Midterm Exam Notes
Exam Format
- All questions will have written answers.
- Answers will vary in length and mark value.
- Marks will be clearly indicated for each question, with more material compared to the midterm exam.
- Total time allocated for the exam is 3 hours.
- The material covered will be based on concepts discussed in class and readings since the midterm.
Cumulative Nature of the Exam
- The exam is not cumulative; it will not cover material from the first week.
- Focus will be on Modules 5 to 10, which were not included in the midterm exam.
- Clarification on material from Module 5: it will be included in the exam despite being started before the midterm.
Understanding Questions
- Read questions carefully, especially if more than one question is presented in a single item.
- Responses should utilize various keywords; paraphrasing is acceptable as long as the answer makes sense and is relevant.
Discussion of Globalization
- Definition: Refers to increased economic integration and interconnectedness of global economies.
- The debate surrounding globalization addresses whether it is fundamentally good or bad.
- Not all aspects of globalization are being discussed, particularly cultural aspects; the focus is on economic phenomena.
Historical Context
- Previous periods saw significant economic integration prior to changes around the twentieth century, impacting international trade levels.
- Factors considered in measuring globalization include:
- International trade flow (goods and services).
- Foreign direct investments (business investments made across borders).

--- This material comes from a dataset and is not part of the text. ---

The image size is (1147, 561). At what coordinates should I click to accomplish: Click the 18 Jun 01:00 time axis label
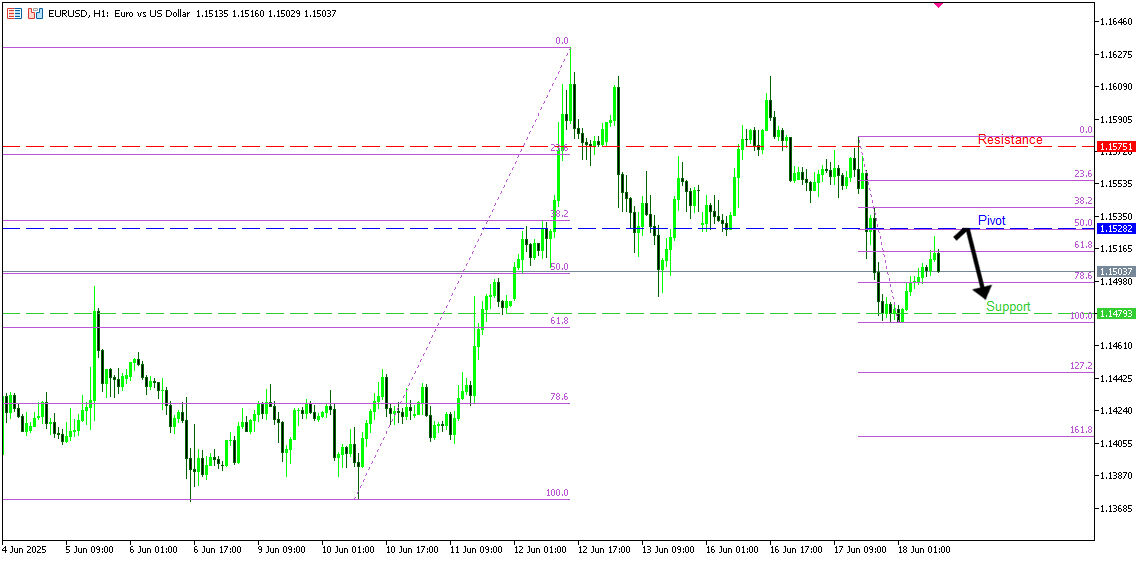point(923,549)
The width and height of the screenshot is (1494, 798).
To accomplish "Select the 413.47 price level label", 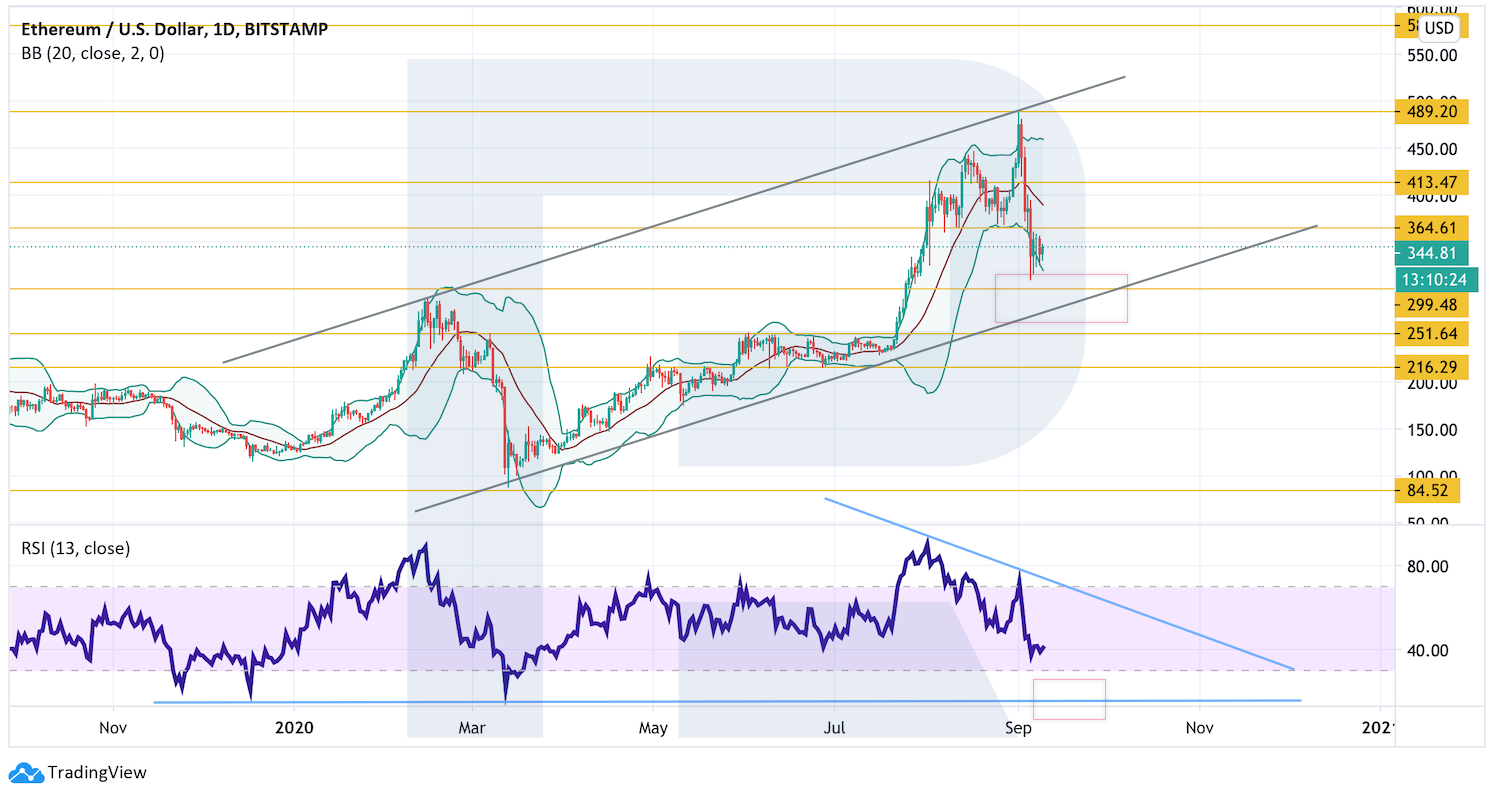I will [x=1431, y=182].
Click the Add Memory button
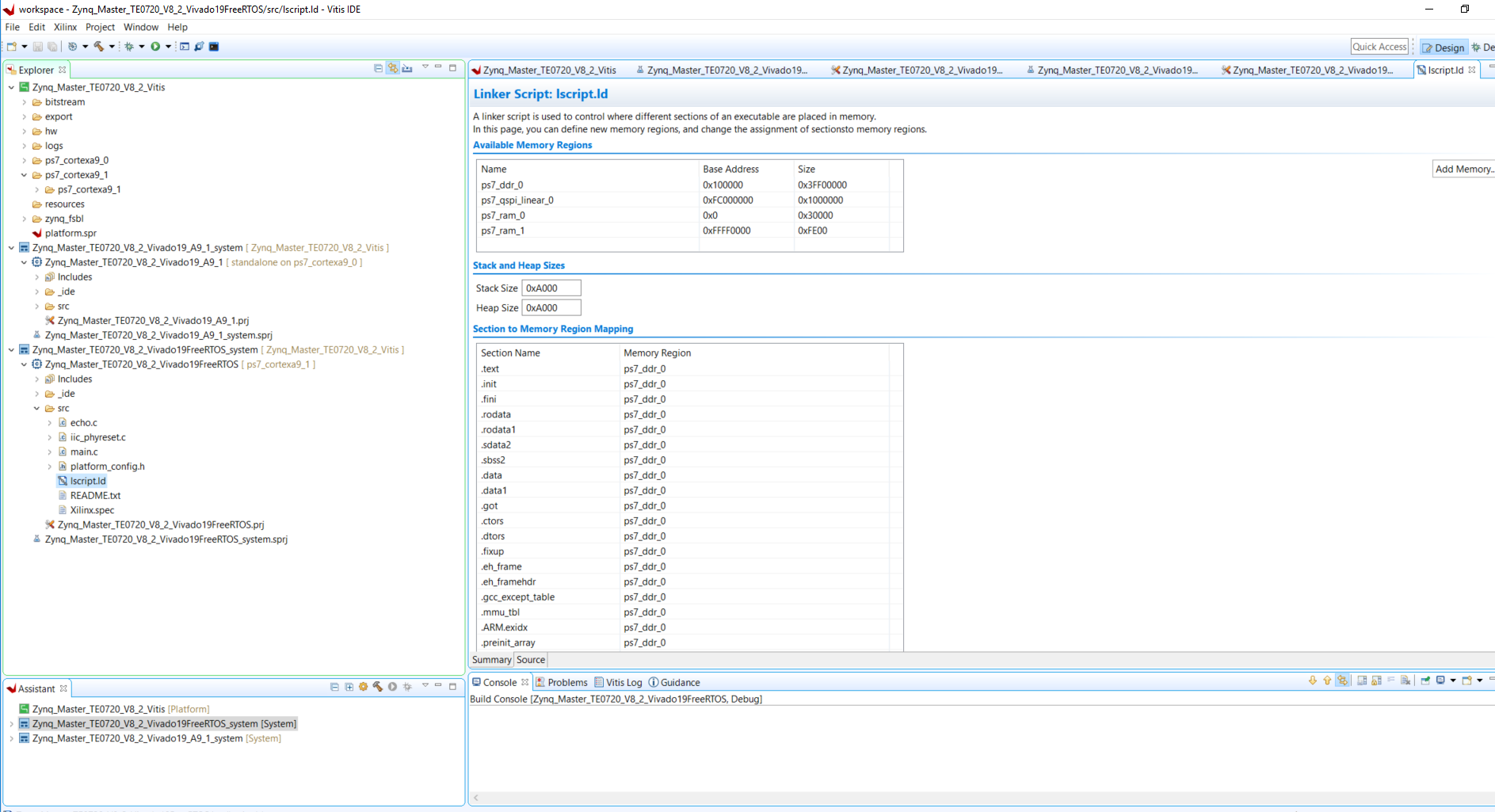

- Financial flows, which have significantly outpaced other forms of integration in the modern era.
Theoretical Foundations
- Comparative Advantage: Key economic theory suggesting countries should produce goods they can efficiently create, leading to increased global trade and wealth.
- The positive outcomes of free trade arise from improved efficiency and increases in product variety.
Criticism of Globalization
- Concerns exist about downward pressures on labor standards and employment in countries with higher wage expectations as global competition increases.
- Free trade can exacerbate imbalances in labor rights and economic power, leading to a race to the bottom regarding wages and working conditions.
- Social Dumping: The practice of businesses benefiting from lax labor standards in developing countries can lead to negatively impacting labor conditions globally.
Labor Standards and Their Governance
- WTO (World Trade Organization): Established to promote free trade by reducing tariffs and trade barriers; it prohibits member nations from enforcing labor standards.
- ILO (International Labour Organization): Part of the UN, working to promote labor standards but operates on a voluntary basis without specific enforcement mechanisms.
Models of Labor Governance
- Self-Governance: Corporations can adopt voluntary codes of conduct that promote better labor standards without enforcement obligations.
- Transnational Employee Representation: Opportunities for workers to represent their interests across countries, including works councils and international union cooperation on labor issues.
Conclusion and Implications
- Globalization's complexities call for deeper understanding and examination of the effects of free trade on equitable labor practices.
- Critical thinking about the intertwined nature of efficiency and equity in the global labor market is essential for future discussions and policy considerations.